• **Exercise data**
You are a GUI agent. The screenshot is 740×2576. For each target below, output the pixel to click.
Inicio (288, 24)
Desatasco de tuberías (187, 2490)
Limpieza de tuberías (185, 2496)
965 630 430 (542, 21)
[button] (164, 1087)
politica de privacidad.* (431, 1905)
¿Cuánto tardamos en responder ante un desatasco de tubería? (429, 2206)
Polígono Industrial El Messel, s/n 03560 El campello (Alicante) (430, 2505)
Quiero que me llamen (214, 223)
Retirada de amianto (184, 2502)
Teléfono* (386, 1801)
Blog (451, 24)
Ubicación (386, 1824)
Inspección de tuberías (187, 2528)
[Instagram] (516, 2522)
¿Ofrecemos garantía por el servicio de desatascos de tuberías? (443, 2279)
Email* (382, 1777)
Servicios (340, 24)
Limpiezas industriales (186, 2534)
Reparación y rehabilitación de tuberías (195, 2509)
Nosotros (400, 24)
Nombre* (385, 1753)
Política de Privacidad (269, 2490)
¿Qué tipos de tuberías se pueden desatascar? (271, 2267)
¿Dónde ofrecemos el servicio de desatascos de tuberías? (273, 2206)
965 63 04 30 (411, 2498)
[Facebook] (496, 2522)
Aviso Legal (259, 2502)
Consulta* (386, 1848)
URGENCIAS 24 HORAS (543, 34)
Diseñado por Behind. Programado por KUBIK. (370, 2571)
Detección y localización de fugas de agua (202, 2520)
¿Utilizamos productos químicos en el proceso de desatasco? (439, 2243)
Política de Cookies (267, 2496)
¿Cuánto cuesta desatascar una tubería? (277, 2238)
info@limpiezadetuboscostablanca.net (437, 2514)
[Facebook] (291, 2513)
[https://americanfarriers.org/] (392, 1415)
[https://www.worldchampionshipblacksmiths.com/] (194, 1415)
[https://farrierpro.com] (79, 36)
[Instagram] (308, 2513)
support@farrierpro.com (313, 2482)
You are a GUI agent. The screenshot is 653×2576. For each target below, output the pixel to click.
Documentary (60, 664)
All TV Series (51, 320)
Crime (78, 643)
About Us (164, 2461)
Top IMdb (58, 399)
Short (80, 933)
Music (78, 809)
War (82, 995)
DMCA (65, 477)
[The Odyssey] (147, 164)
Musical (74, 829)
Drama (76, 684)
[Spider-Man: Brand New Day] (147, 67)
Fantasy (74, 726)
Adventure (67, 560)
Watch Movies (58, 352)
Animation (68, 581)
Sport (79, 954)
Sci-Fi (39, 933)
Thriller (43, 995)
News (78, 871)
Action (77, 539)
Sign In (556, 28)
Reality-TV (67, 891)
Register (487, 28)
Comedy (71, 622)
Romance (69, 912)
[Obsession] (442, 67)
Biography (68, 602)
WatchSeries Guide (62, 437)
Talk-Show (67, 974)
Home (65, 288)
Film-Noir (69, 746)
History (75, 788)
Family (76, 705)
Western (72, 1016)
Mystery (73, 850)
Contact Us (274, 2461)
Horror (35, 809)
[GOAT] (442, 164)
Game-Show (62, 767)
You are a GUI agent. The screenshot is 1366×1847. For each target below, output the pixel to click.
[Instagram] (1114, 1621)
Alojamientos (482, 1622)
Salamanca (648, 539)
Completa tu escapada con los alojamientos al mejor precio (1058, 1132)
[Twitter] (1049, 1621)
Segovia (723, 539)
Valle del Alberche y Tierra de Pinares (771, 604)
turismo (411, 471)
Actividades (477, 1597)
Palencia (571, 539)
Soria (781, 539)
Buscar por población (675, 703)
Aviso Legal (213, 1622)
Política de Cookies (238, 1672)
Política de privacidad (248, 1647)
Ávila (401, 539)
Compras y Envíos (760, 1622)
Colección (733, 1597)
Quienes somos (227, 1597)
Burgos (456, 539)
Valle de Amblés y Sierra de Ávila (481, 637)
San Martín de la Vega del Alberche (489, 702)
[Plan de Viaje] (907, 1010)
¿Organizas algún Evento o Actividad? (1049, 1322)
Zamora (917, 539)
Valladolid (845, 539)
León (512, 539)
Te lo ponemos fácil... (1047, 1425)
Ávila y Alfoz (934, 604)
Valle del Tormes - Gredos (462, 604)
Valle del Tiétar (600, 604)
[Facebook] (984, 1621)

• **Prompt**
Lines in the entries above that hold "pixel" should be counted; give only that count.

• **Response to this exercise**
3